14.45–16.45 SESSION 2: Modalities of Care I: Curiosity and Curation
Wessel Broekhuis (Amsterdam) | Thera Naiman (Johns Hopkins University) | Niharika Dinkar (Boise State University)
Materials:

  • Wessel Broekhuis, “‘Animals brought from every part of the globe’ – Zoological Societies and Colonialism during the Nineteenth Century”
  • G. Goucher, L. Vaillant, et al., “Elements of Instruction for Traveling Naturalists” (1881)
  • Alphonse Milne-Edwards, “Instructions for the officers who would like to curate natural history collections destined for the Muséum” (ca. 1890)
  • Niharika Dinkar, “Seeing the Elephant: Animal Spectatorship and the Imperial Gaze”

16.45–17.15 Break


17.15–19.00 KEYNOTE 1: “A Zoo and Its Public: The Short Life and Slow Decline of a Colonial Menagerie”
Louise Green (Stellenbosch University, South Africa)

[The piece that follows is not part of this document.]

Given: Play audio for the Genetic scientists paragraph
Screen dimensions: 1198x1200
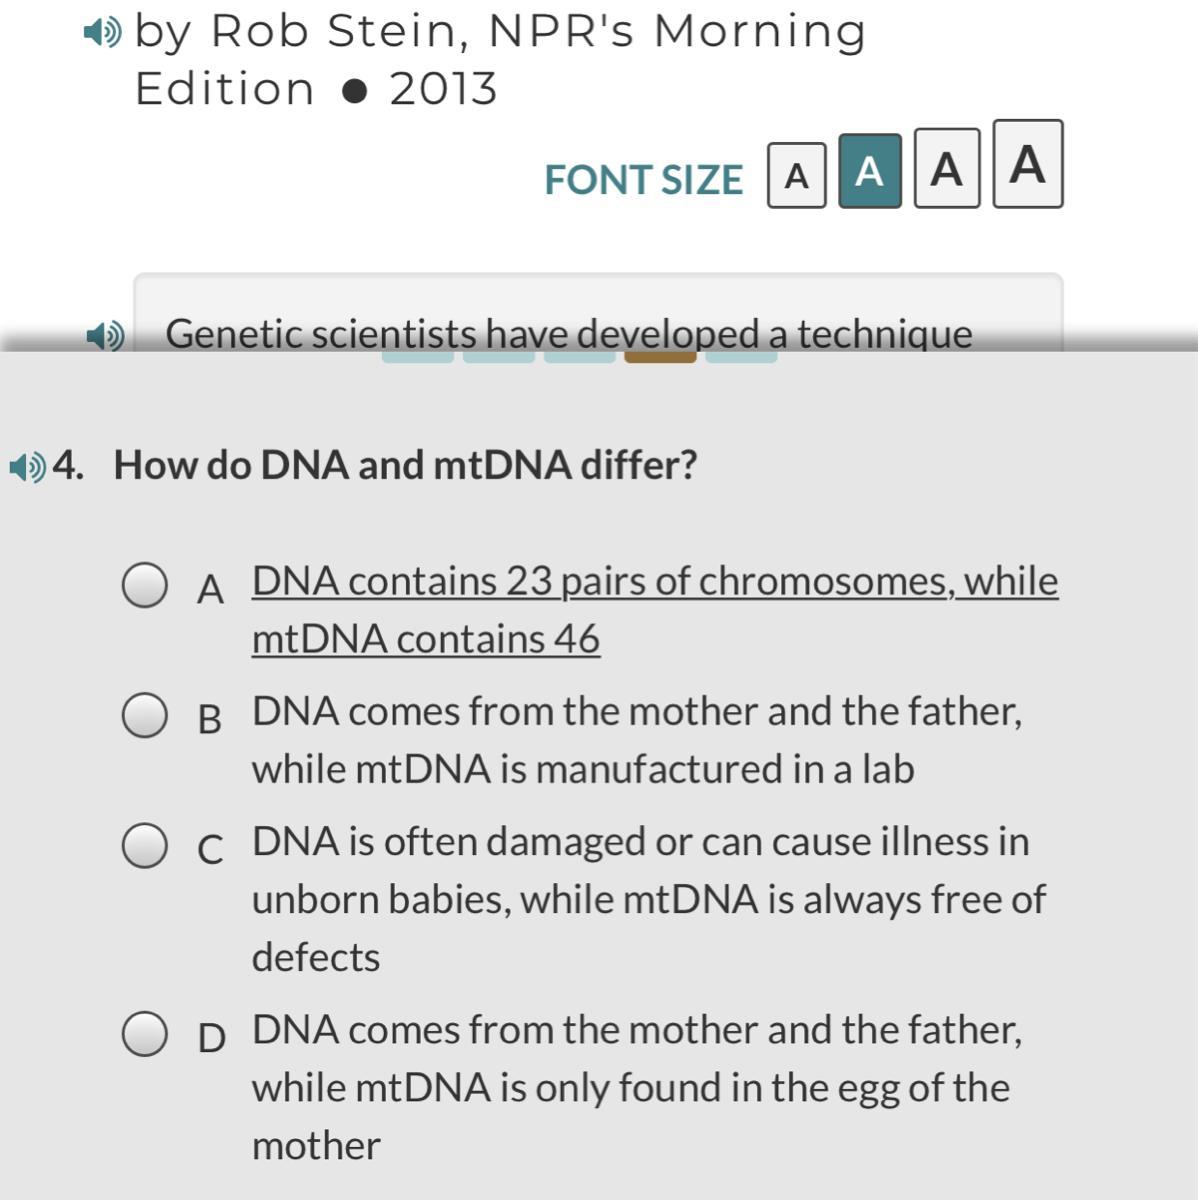Looking at the screenshot, I should tap(105, 334).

In the third decade of the twenty-first century, the Groote Schuur Zoo, formerly known as Rhodes Menagerie, lies derelict. Bars have been taken away to be sold as scrap metal, walls have been partially knocked down and nature has reclaimed the paths and enclosures. Situated between Table Mountain and the busy M3 freeway, it has been overtaken by local and imported species of plants and animals, wild grasses and oak trees, puff adders and gray squirrels. The contours of the carefully planned space are blurred by overgrowth and fallen leaves. What, if anything, can this strange relic of the colonial past signify about zoos in the age of the Anthropocene? Mimicking the logic of the zoo, this talk takes the form of series of adjacent enclosures that bring together anecdote, history, news report, photography and fiction to explore the way the animals gathered at this site, and the people who gathered them, all long since dead, can be read as a form of prehistory of zoo making in the present moment of crisis and revision.


Thursday 11 November

12.30–14.30 SESSION 3: Hybrid Bodies I: Still Lives
Anne Hölck (Berlin) | Pauw Vos (UU) | Calista McRae (NJIT)
Materials:

  • Jacques de Sève, “L’Hoppopotame,” copper engraving, in Georges-Louis Leclerc comte de Buffon, Histoire naturelle, générale et particulière. Avec la déscription du cabinet du roi, vol. XII (Paris 1764), p. 68.
  • Hörner/Antlfinger, “Five Conversations with Taxidermied Animals” (8th June, first attempt, 2017)
  • Photography & Taxidermy by Paul Louis Steenhuizen
  • Lucie Brock-Broido, “Giraffe,” The New Yorker March 26, 2018

14.30–14.45 Break


14.45–16.45 SESSION 4: Modalities of Care II: Nature and Nurture
Anastassiya Andrianova (North Dakota State University) | Laura Gelfand (Utah State University) | Margaret Hanson (UC Riverside)
Materials:

  • Robert Neubecker, Linus the Vegetarian T. Rex (2013) [excerpts]
  • Laura D. Gelfand, “Seeing and/or Saving Wolves in Zoos, Sanctuaries, Safaris, and Dioramas”
  • “Mother Wanted for 4 Lions.” Chicago Daily Tribune. August 21, 1908.
  • “Dog Mothers Lion Whelps.” Chicago Daily Tribune. August 22, 1908.
  • “Lioness Abandons Her Cubs; Collie Sought to Be Nurse.” Chicago Daily Tribune. September 17, 1911.

16.45–17.15 Break


17.15–19.00 KEYNOTE 2: “Notes Towards a Cosmopolitical Museology, in and around the Sarawak Museum”
Ayesha Keshani (Goldsmiths, University of London)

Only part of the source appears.